• Prompt 1: Please state how many lines in the rows below contain the string "screenshot", giving only the number.
-- Start of Source excerpt --
When bringing home a new dog, whether it is a puppy or an adult dog, the crate can create a safe place for him during the transition to his new home. Crate training should be the first item on your list to teach your dog.
Each dog is different, some dogs LOVE the crate and some dogs HATE the crate. Personally, I think it is easier to crate train a puppy than an adult dog. But ALL dogs of any age can and should be crate trained.
Need help finding the best crate for your dog? Read Best Dog Crates of 2019.
Part of my volunteer time for the rescue I work with, I perform home visits prior to people becoming approved to adopt a dog. One of the questions I am required to ask is if they have experience and/or open to crate training.
I’ve noticed that most people say yes, they’ve used a crate with previous dogs, or are willing to crate train their new dog. But there are also some people that are afraid of the crate, thinking it is cruel to put a dog in a crate all day while at work.
Placing a Dog in a Crate is NOT Cruel. As I mentioned above, the crate creates a safe place for your dog.
We require every dog we foster to be crate trained immediately. It not only helps the dog decompress in a safe place while he becomes acclimated to his new environment but also keeps our foster dogs safe from our resident dogs and other household hazards.
Not every dog likes the crate right away, but it’s important to teach them the crate is a good place to be.
Funny story… when we adopted Bear, his previous owner disliked the word crate so much, they called it his BED. So when we want Bear to go into his crate, we have to say, go to your BED. So maybe if you don’t like the concept of the crate, try calling it your dogs bed… whatever works for you!
-- End of Source excerpt --
• Prompt 2: Copy the stretch of the crate-training passage from "When bringing home" through "be crate trained.", swapping "puppy" for "kitten".
-- Start of Stored records --
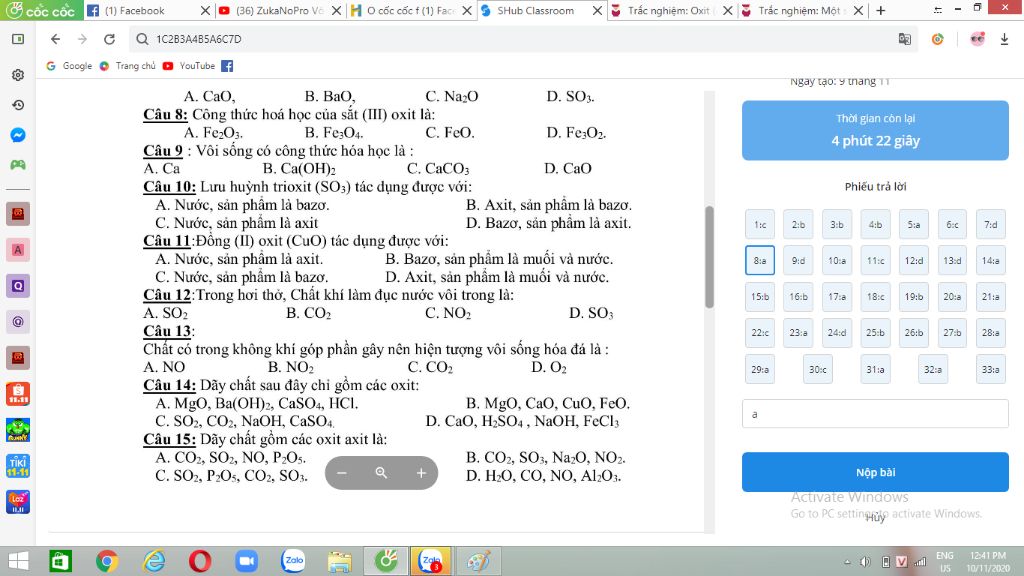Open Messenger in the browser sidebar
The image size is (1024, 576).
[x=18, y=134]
-- End of Stored records --
-- Start of Stored records --
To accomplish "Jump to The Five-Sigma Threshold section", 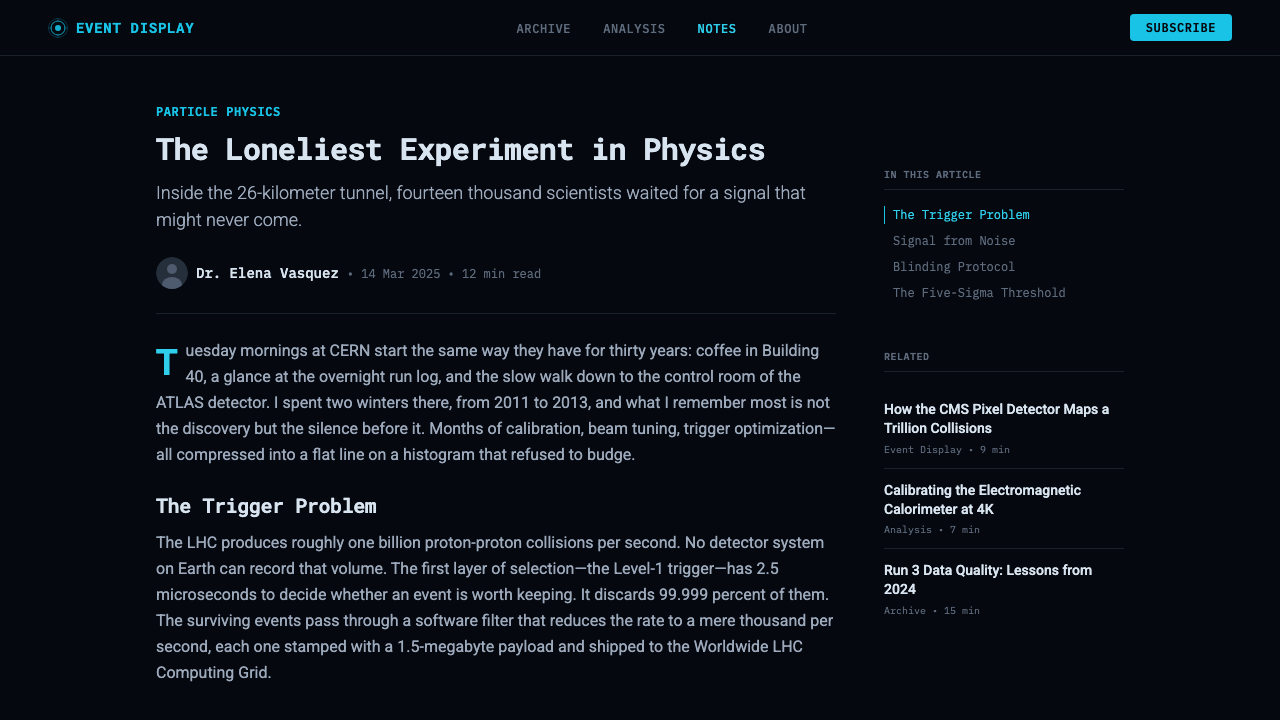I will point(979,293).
-- End of Stored records --
-- Start of Stored records --
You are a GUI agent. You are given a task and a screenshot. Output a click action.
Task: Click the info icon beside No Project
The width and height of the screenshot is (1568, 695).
-- End of Stored records --
• Complete output 1: 2

• Complete output 2:
When bringing home a new dog, whether it is a kitten or an adult dog, the crate can create a safe place for him during the transition to his new home. Crate training should be the first item on your list to teach your dog.
Each dog is different, some dogs LOVE the crate and some dogs HATE the crate. Personally, I think it is easier to crate train a kitten than an adult dog. But ALL dogs of any age can and should be crate trained.